For years, Reinhold Henke, a veteran Twin Cities corporate and consulting engineer, noodled and tinkered with ways to prevent the destructive "arcing" that degrades electromechanical relays that make the world run like clockwork.
Every day, the relays, which typically cost $50 to $400, switch electrical currents in everything from railway signals to industrial machinery and household appliances.
Many times, however, those relays wind up being the glitch in an electrical system.
Henke and his partner in Arc Suppression Technologies, Bob Thorbus, over the last five years developed, patented and commercialized a solution called the NOsparc, which suppresses arcing by 99 percent and extends the life of relays by at least 10 times.
"Minimum 10 times," said Thorbus, who is the company's chief executive. "You save the cost of at least nine relays."
Thorbus said Arc Suppression — which is a finalist in the Midwest Cleantech technology competition — has lined up 100 initial customers and that revenue should be in the "millions" next year.

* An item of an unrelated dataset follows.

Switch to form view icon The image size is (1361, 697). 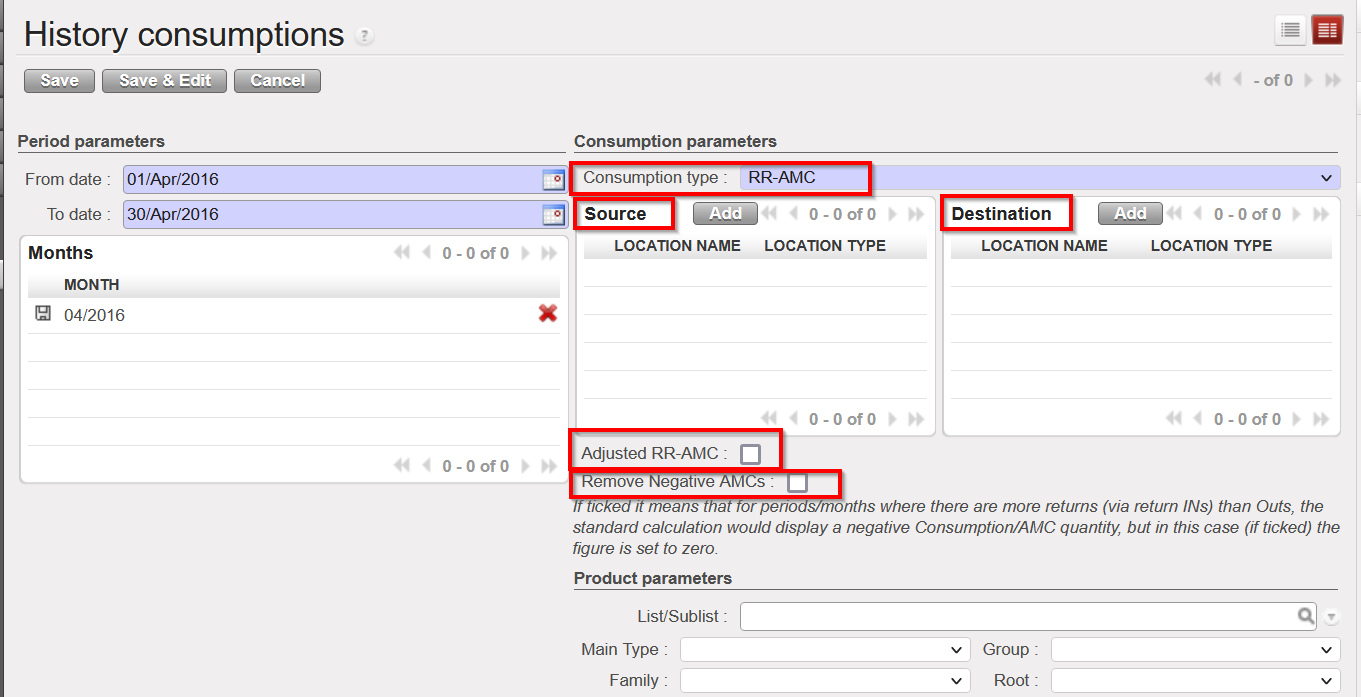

The NOsparc, made by a Minnesota contract manufacturer, costs $30 to $50 per unit depending on order size. Customers include Oshkosh Corp., Australian Rail Track Corp., Computrols of New Orleans and Chanhassen-based Roberts Automatic.
In an interview last week, Thorbus said there are major customer-order announcements coming and that the firm expects to raise up to $1.5 million from private investors by the end of this year to finance what he projects will be breakout sales volume in the next two years.